At the Toronto International Film Festival Wednesday, IFC Films acquired North American and Latin American rights to Lynn Shelton's Your Sister's Sister.

The film distributor is also acquiring 4:44: Last Day on Earth, Abel Ferrara's movie about -- as the title implies -- the last day on earth.

Sister is about Jack, a man who is distraught over the death, one year earlier, of his brother. After he makes a scene at a memorial party, a friend, Iris, decides he should spend some time decompressing at her father's cabin on Puget Sound. Instead of finding solitude, Jack finds Iris' sister, Hannah, who is recovering from a broken heart.

Shelton wrote and directed the movie, which Steven Schardt produced.

IFC Films will release Your Sister's Sister theatrically in the summer of 2012. (Studio Canal acquired UK rights and Madman acquired Australian and New Zealand rights for the film, also on Wednesday.)

4:44, which Ferrara wrote and directed, stars Willem Dafoe, Shanyn Leigh, Paz de la Huerta and Natasha Lyonne.

It's a dark picture about what happens when the planet is about to be extinct.

A New York couple, played by Dafoe and Leigh, know they and the rest of humanity will die soon, and cycle through moments of anxiety, ecstasy and torpor.

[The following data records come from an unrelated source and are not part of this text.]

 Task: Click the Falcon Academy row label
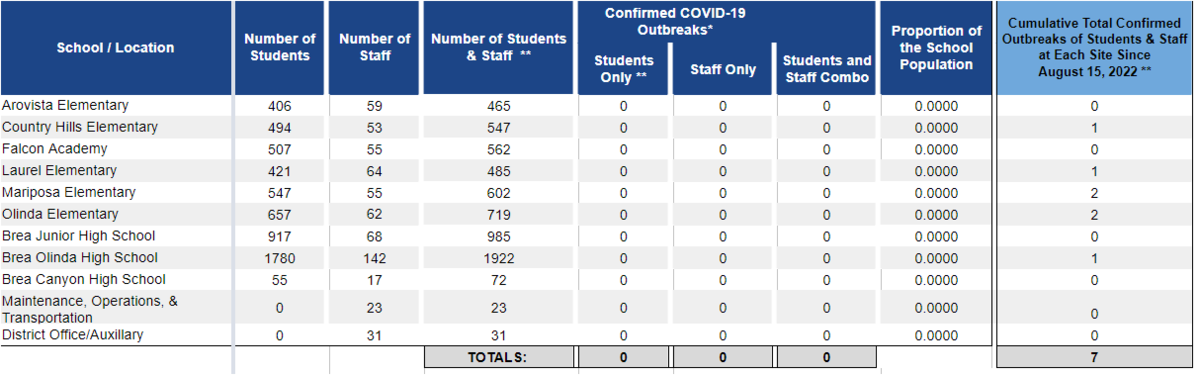54,149
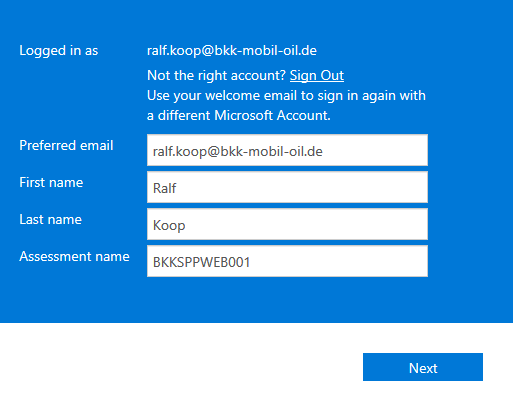Click the 'Last name' label text
This screenshot has width=513, height=408.
(x=50, y=219)
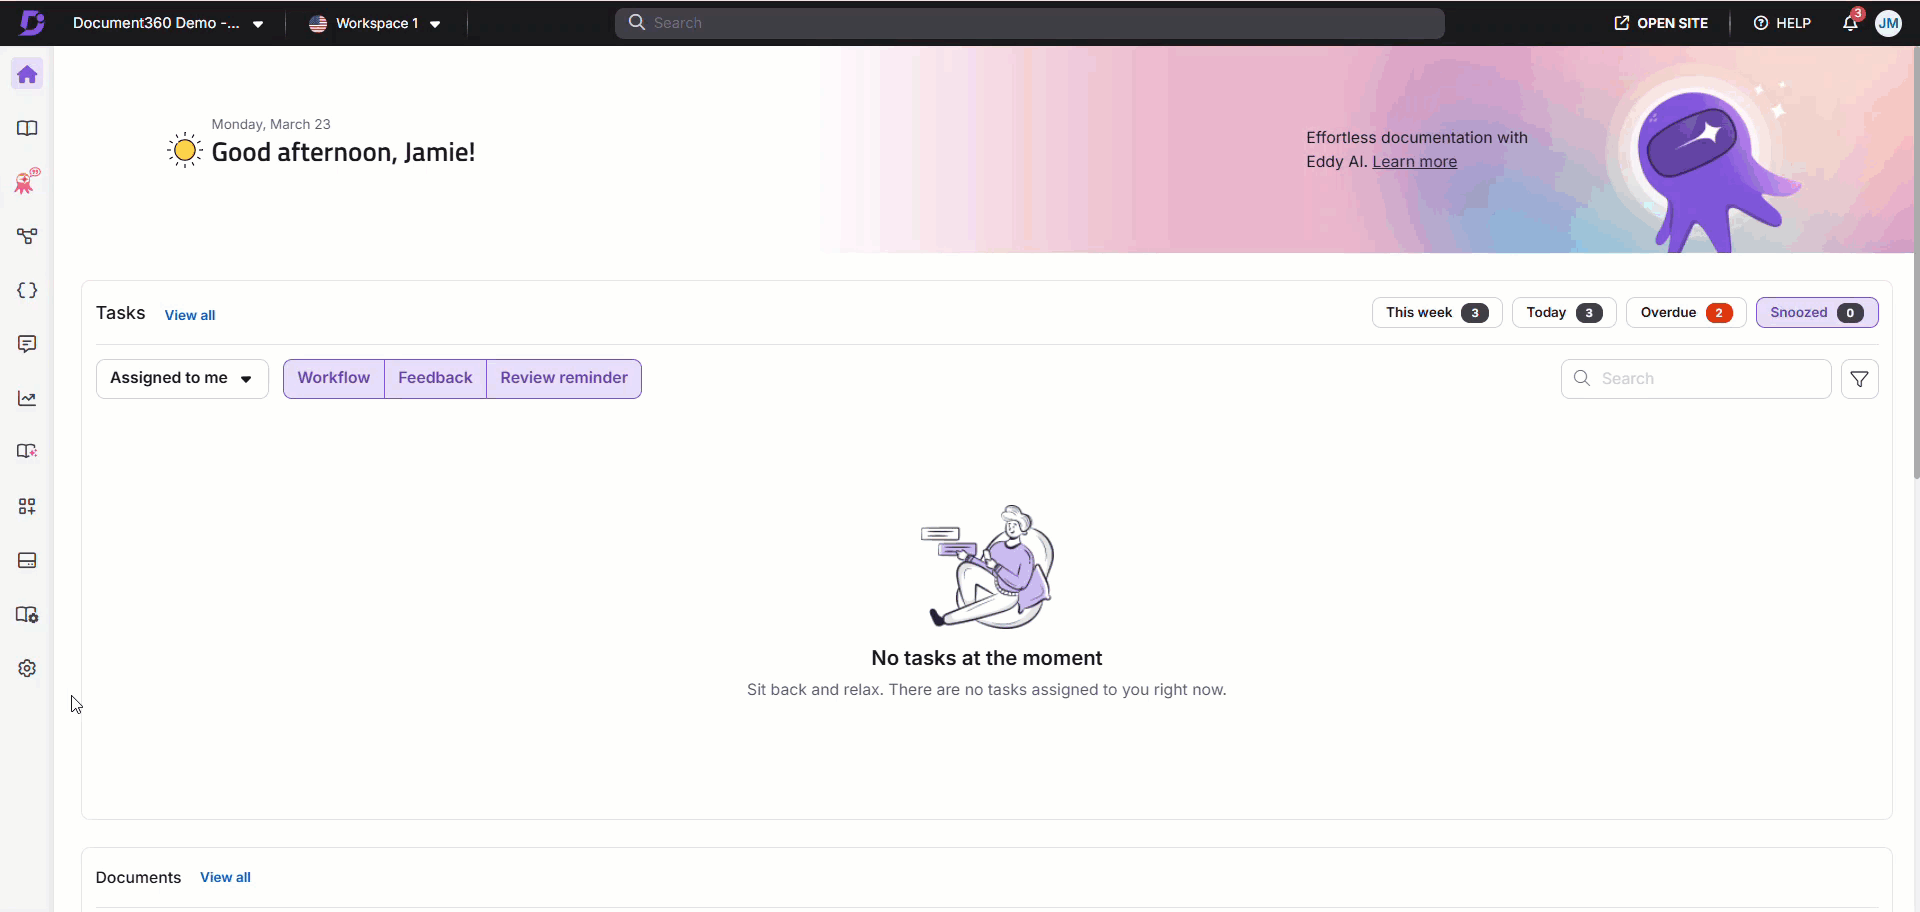The image size is (1920, 912).
Task: Expand the Document360 Demo project dropdown
Action: [168, 24]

As they sink into the havens of sex and art and Skype their last goodbyes in a Lower East Side apartment filled with screens bearing tidings of doom and salvation, the film becomes one of Ferrara's most potent and intimate expressions of spiritual crisis, according to IFC.

Fabula, Funny Balloons and Wild Bunch produced the film, which premiered at the Venice Film Festival this month.

Earlier in the day, IFC also picked up The Incident.